Entrevista:O Estado inteligente

terça-feira, abril 19, 2011

A crise sai debaixo do tapete:: Vinícius Torres Freire

FOLHA DE S. PAULO


É chocante ouvir que diminuiu o crédito do governo da maior e mais
rica economia do mundo. Isto é, ouvir que a capacidade de pagamento do
governo dos EUA virá a ser mais duvidosa, mesmo que na opinião
duvidosa de uma agência de classificação de risco, no caso a S&P.

Foi o que se ouviu ontem. A nota de crédito dos Estados Unidos pode
vir a ser menos que perfeita, menor que a máxima, o que seria inédito.
Até essa expressão, "risco de calote americano", soa absurda.

As agências de classificação de risco de crédito, entre elas a S&P,
estão mais desacreditadas do que sempre. Foram cúmplices da catástrofe
de 2008, pois avalizaram o papelório podre que deu origem ao colapso
financeiro. Ainda assim, têm relevância prática, pois governos ou
firmas com nota de crédito baixa tomam crédito mais caro ou nem
conseguem tomar dinheiro emprestado, a depender do possível credor.

Os comentários da S&P sobre a incapacidade dos EUA de apresentar um
plano de redução de sua dívida até 2013 causaram certo tumulto em
parte dos mercados financeiros, os de ações em particular.

Os credores da dívida pública dos EUA, porém, mal se mexeram. Onde
mais se pode guardar o dinheiro do mundo? No Tesouro de Júpiter?

O tumulto foi surpreendente, pois demasiado. Além da desmoralização
política, qual a consequência prática da avaliação da S&P? Alguém
acredita em calote americano? Muito óbvio que não, pois houvesse tal
crença coisas muitíssimo mais graves estariam ocorrendo.

É verdade que o dia de ontem era propício para paniquitos nos
mercados. Houve más notícias sobre a negociação do empréstimo europeu
para Portugal.

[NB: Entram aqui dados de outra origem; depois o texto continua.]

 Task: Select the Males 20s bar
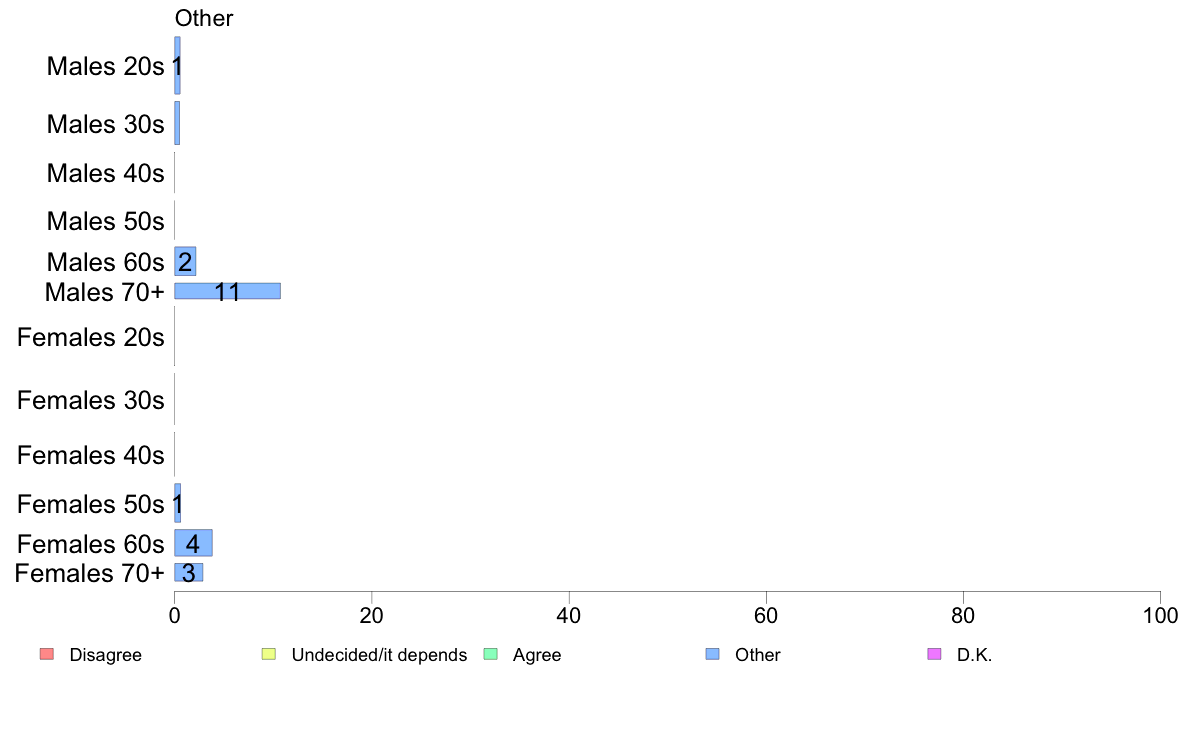coord(177,65)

Houve mais boatos sobre o quase inevitável calote grego
("reestruturação da dívida", que deve vir em 2012). Mas, ainda assim,
ficou difícil de entender a marola.

Mas sabe-se que há motivos de preocupação para o médio prazo, ao
menos. Depois que os países ricos voltaram a crescer, ainda que pouco
e devagar, disseminou-se a impressão de que a crise de 2008 era
história, objeto apenas de teses universitárias. Não é o caso, claro.

Os governos dos EUA, da União Europeia e do Japão, para ficar nos mais
cotados, evitaram um colapso apocalíptico em 2008/2009. Isto é, um
dominó de quebras e falências monstruosas, depressão econômica e,
talvez, crises social e política ruinosas. Para tanto, salvaram
bancos, assumiram dívidas de instituições financeiras, bancaram o
valor de investimentos financeiros privados, fizeram deficit
pantragruélicos a fim de animar a economia etc.

No fim das contas, na prática os governos "induziram" seus bancos
centrais a imprimir dinheiro com o objetivo de financiar a finança
privada e os próprios deficit, de modo indireto. A fim de evitar
depressão e deflação, os BCs procuraram reflacionar as economias.

Enfim, restaram dívidas monstruosas e riscos de inflação. Parte dos
efeitos da crise foi transportado para o futuro -empurraram a coisa
com a barriga, enfim. Essas dívidas serão "pagas" com uma mistura de
baixo crescimento e/ou inflação nos próximos anos. Em algum momento,
os juros subirão no mundo rico (2012?). Não é improvável um cenário de
baixo crescimento com inflação desagradável. Um tipo de es- tagflação.
Essa, talvez, a ficha que tenha caído ontem nos mercados.